Machine learning has achieved remarkable successes in a variety of applications.
These range from the postal service’s use of machine learning for reading handwritten zip codes to the development of voice recognition systems.

Machine Learning

Other significant advances include movie recommendation systems, spam and malware detection, housing price prediction algorithms, and the ongoing development of autonomous vehicles.
The field of Artificial Intelligence (AI) has been evolving for several decades.

Machine Learning

Traditional AI systems, including some chess-playing machines, often relied on decision-making based on preset rules and knowledge representation.
However, with the advent of data availability, machine learning has gained prominence.
It focuses on decision-making through algorithms trained with data.
In recent years, the terms AI and Machine Learning have been used interchangeably in many contexts, though they have distinct meanings.

Machine Learning

Machine learning has achieved remarkable successes, ranging from the postal service’s handwritten zip code readers to voice recognition systems like Apple’s Siri.
These advances also include movie recommendation systems, spam and malware detection, housing price prediction algorithms, and the development of driverless cars.

Terminology

Outcome - what we want to predict
Features - what we use to predict the outcome.
Algorithms that take feature values as input and returns a prediction for the outcome.
We train an algorithm using a dataset for which we do know the outcome, and then apply algorithm when we don’t know the outcome.

Terminology

Prediction problems can be divided into categorical and continuous outcomes.

Categorical

The number of classes can vary greatly across applications.
We denote the \(K\) categories with indexes \(k=1,\dots,K\).
However, for binary data we will use \(k=0,1\) for mathematical conveniences that we demonstrate later.

Continuous

Examples of outcomes include:

stock prices
realestate prices
temperature next week
student perforamnce

Notation

We use \(y_i\) to denote the i-th outcome
\(x_{i,1}, \dots, x_{i,p}\) the corresponding features.
Also referred to as predictors or covariates.
We use matrix notation \(\mathbf{x}_i = (x_{i,1}, \dots, x_{i,p})^\top\) to denote the vector of predictors.

Notation

Because, we often use statistical models to motivate algorithms we also use capital letters:

\[ Y \mbox{ and } \mathbf{X} = (X_{1}, \dots, X_{p}) \]

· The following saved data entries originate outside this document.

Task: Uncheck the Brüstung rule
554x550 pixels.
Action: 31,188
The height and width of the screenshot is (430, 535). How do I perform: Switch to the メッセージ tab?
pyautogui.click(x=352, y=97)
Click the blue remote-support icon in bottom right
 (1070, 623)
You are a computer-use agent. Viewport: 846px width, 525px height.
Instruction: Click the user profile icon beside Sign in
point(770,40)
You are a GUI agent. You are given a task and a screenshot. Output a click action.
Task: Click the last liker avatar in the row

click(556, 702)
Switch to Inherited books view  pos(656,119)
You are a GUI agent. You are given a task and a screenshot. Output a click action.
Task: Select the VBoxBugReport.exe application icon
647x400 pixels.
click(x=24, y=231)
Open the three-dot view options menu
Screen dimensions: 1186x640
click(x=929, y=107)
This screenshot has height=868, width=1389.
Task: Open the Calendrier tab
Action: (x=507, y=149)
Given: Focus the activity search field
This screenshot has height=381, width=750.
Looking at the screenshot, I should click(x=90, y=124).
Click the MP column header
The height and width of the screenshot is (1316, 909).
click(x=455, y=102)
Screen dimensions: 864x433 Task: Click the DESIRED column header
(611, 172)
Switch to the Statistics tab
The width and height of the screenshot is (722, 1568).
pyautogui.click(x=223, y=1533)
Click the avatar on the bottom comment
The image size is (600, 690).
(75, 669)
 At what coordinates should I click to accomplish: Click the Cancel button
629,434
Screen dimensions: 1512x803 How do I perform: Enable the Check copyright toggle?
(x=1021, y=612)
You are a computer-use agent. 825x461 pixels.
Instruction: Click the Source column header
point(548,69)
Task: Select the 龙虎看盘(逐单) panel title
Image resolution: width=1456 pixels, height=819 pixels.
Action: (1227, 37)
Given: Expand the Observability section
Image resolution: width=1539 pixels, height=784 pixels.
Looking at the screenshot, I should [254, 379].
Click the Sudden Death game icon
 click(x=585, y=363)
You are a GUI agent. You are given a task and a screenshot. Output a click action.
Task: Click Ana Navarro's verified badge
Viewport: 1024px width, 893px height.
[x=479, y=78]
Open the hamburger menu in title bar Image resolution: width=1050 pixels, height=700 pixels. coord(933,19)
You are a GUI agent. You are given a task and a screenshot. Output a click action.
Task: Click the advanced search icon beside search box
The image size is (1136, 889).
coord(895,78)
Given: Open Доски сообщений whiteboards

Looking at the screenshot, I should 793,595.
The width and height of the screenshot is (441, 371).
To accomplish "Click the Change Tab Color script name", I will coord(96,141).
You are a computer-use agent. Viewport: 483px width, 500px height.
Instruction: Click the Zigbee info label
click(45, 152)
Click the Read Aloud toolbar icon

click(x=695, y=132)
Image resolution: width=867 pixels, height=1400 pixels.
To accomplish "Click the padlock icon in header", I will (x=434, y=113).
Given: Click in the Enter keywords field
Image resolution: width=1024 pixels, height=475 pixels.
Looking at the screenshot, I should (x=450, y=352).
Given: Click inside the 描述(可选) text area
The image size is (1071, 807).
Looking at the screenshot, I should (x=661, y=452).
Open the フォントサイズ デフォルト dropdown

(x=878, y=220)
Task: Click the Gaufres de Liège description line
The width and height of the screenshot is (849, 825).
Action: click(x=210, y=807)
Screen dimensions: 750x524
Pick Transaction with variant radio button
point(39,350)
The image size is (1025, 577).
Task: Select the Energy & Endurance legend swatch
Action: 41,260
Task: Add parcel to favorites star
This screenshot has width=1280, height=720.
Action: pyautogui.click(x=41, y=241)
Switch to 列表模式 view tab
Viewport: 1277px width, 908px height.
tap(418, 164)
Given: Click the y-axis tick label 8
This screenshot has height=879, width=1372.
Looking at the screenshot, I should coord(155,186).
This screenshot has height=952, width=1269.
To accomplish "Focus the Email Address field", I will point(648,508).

Note we drop the index \(i\) because it represents the random variable that generates observations.
We use lower case, for example \(\mathbf{X} = \mathbf{x}\), to denote observed values.

Notation

The machine learning task is to build an algorithm that returns a prediction for any of the possible values of the features:

\[ \hat{y} = f(x_1,x_2,\dots,x_p) \]

We will learn several approaches to building these algorithms.

The machine learning challenge

The general setup is as follows.
We have a series of features and an unknown outcome we want to predict:

outcome	feature 1	feature 2	feature 3	\(\dots\)	feature p
?	\(X_1\)	\(X_2\)	\(X_3\)	\(\dots\)	\(X_p\)

The machine learning challenge

To build a model that provides a prediction for any set of observed values \(X_1=x_1, X_2=x_2, \dots X_p=x_p\), we collect data for which we know the outcome:

outcome	feature 1	feature 2	feature 3	\(\dots\)	feature 5
\(y_{1}\)	\(x_{1,1}\)	\(x_{1,2}\)	\(x_{1,3}\)	\(\dots\)	\(x_{1,p}\)
\(y_{2}\)	\(x_{2,1}\)	\(x_{2,2}\)	\(x_{2,3}\)	\(\dots\)	\(x_{2,p}\)
\(\vdots\)	\(\vdots\)	\(\vdots\)	\(\vdots\)	\(\ddots\)	\(\vdots\)
\(y_n\)	\(x_{n,1}\)	\(x_{n,2}\)	\(x_{n,3}\)	\(\dots\)	\(x_{n,p}\)

The machine learning challenge

When the output is continuous, we refer to the ML task as prediction.
We use the term actual outcome \(y\) to denote what we end up observing.
We want the prediction \(\hat{y}\) to match the actual outcome \(y\) as best as possible.
We define error as the difference between the prediction and the actual outcome \(y - \hat{y}\).

The machine learning challenge

When the outcome is categorical, we refer to the machine learning task as classification
The main output of the model will be a decision rule which prescribes which of the \(K\) classes we should predict.

The machine learning challenge

Most models provide functions for each class \(k\), \(f_k(x_1, x_2, \dots, x_p)\), that are used to make this decision such as

\[ \mbox{When } f_k(x_1, x_2, \dots, x_p) > C, \mbox{ predict category } k \]

Here predictions will be either right or wrong.